Let’s model the reaction time with the number of days of sleep deprivation as fixed effect and the participants as random intercept.

library(lme4)

model <- lmer(Reaction ~ Days + (1 | Subject), data = sleepstudy)

preds <- estimate_relation(model, include_random = TRUE)

plot(preds, ribbon = list(alpha = 0)) # Make CI ribbon transparent for clarity

As we can see, each participant has a different “intercept” (starting point on the y-axis), but all their slopes are the same: this is because the only slope is the “general” one estimated across all participants by the fixed effect. Let’s address that and allow the slope to vary for each participant too.

model <- lmer(Reaction ~ Days + (1 + Days | Subject), data = sleepstudy)

preds <- estimate_relation(model, include_random = TRUE)

plot(preds, ribbon = list(alpha = 0.1))

As we can see, all participants has now a different effect.
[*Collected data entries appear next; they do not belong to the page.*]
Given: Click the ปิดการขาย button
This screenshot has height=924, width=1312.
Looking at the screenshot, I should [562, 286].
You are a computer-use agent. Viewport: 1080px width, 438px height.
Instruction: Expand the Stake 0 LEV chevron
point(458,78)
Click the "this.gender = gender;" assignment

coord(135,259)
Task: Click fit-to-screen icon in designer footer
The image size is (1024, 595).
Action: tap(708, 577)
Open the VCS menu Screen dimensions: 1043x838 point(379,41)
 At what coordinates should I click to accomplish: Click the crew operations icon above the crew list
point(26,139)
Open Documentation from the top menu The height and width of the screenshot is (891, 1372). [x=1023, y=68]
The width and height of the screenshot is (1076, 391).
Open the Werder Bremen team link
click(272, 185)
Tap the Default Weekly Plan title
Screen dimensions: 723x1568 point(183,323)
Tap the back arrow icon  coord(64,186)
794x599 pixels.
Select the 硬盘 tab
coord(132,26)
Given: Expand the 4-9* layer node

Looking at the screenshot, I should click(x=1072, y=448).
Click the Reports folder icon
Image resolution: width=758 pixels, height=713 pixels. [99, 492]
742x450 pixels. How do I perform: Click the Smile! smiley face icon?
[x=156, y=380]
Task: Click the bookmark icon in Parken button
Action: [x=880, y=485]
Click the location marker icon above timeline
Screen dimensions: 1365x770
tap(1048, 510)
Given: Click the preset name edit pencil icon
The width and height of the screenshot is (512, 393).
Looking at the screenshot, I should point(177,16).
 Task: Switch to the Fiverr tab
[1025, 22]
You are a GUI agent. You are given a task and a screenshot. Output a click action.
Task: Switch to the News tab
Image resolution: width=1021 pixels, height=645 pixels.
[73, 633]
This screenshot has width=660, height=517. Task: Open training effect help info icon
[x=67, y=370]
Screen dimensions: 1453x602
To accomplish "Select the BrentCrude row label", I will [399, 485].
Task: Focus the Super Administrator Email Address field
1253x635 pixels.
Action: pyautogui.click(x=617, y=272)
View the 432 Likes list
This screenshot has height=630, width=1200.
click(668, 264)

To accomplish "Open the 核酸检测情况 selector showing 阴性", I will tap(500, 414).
Let’s plot, on top of that, the “fixed” effect estimated across all these individual effects.

fixed_pred <- estimate_relation(model) # This time, include_random is FALSE (default)

plot(preds, ribbon = list(alpha = 0)) + # Previous plot
  geom_ribbon(data = fixed_pred, aes(x = Days, ymin = CI_low, ymax = CI_high), alpha = 0.4) +
  geom_line(data = fixed_pred, aes(x = Days, y = Predicted), size = 2)